(MATERIAL PROVIDED)

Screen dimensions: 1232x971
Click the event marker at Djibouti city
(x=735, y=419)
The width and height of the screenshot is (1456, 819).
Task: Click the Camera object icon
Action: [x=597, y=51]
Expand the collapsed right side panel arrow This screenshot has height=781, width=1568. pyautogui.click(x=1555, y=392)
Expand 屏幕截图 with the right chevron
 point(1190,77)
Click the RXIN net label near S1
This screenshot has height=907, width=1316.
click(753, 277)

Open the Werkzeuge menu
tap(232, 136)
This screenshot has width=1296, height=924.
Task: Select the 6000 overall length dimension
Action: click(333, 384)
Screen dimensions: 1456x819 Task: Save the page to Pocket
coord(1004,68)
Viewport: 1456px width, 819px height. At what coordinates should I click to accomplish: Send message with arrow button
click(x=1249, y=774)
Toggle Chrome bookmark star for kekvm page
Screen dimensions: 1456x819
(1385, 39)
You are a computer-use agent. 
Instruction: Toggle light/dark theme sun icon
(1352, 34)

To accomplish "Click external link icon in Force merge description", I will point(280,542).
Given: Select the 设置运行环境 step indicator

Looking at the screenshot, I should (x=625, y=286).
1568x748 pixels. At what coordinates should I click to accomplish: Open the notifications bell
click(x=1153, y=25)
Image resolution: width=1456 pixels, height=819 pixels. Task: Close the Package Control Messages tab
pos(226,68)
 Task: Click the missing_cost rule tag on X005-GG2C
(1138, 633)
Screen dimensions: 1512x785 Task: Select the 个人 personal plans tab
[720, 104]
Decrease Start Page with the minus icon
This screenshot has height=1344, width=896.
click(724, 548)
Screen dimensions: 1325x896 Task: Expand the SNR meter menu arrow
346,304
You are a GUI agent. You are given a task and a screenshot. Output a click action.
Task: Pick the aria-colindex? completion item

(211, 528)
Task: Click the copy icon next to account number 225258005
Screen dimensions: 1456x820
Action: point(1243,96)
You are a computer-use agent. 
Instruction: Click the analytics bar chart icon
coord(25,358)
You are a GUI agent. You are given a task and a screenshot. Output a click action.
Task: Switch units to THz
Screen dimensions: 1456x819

(End MATERIAL PROVIDED)

### TASK:
Every record must be transcribed exactly as written.

### ANSWER:
Screen dimensions: 1232x971
Click the event marker at Djibouti city
(x=735, y=419)
The width and height of the screenshot is (1456, 819).
Task: Click the Camera object icon
Action: [x=597, y=51]
Expand the collapsed right side panel arrow This screenshot has height=781, width=1568. pyautogui.click(x=1555, y=392)
Expand 屏幕截图 with the right chevron
 point(1190,77)
Click the RXIN net label near S1
This screenshot has height=907, width=1316.
click(753, 277)

Open the Werkzeuge menu
tap(232, 136)
This screenshot has width=1296, height=924.
Task: Select the 6000 overall length dimension
Action: click(333, 384)
Screen dimensions: 1456x819 Task: Save the page to Pocket
coord(1004,68)
Viewport: 1456px width, 819px height. At what coordinates should I click to accomplish: Send message with arrow button
click(x=1249, y=774)
Toggle Chrome bookmark star for kekvm page
Screen dimensions: 1456x819
(1385, 39)
You are a computer-use agent. 
Instruction: Toggle light/dark theme sun icon
(1352, 34)

To accomplish "Click external link icon in Force merge description", I will point(280,542).
Given: Select the 设置运行环境 step indicator

Looking at the screenshot, I should (x=625, y=286).
1568x748 pixels. At what coordinates should I click to accomplish: Open the notifications bell
click(x=1153, y=25)
Image resolution: width=1456 pixels, height=819 pixels. Task: Close the Package Control Messages tab
pos(226,68)
 Task: Click the missing_cost rule tag on X005-GG2C
(1138, 633)
Screen dimensions: 1512x785 Task: Select the 个人 personal plans tab
[720, 104]
Decrease Start Page with the minus icon
This screenshot has height=1344, width=896.
click(724, 548)
Screen dimensions: 1325x896 Task: Expand the SNR meter menu arrow
346,304
You are a GUI agent. You are given a task and a screenshot. Output a click action.
Task: Pick the aria-colindex? completion item

(211, 528)
Task: Click the copy icon next to account number 225258005
Screen dimensions: 1456x820
Action: point(1243,96)
You are a computer-use agent. 
Instruction: Click the analytics bar chart icon
coord(25,358)
You are a GUI agent. You are given a task and a screenshot. Output a click action.
Task: Switch units to THz
Screen dimensions: 1456x819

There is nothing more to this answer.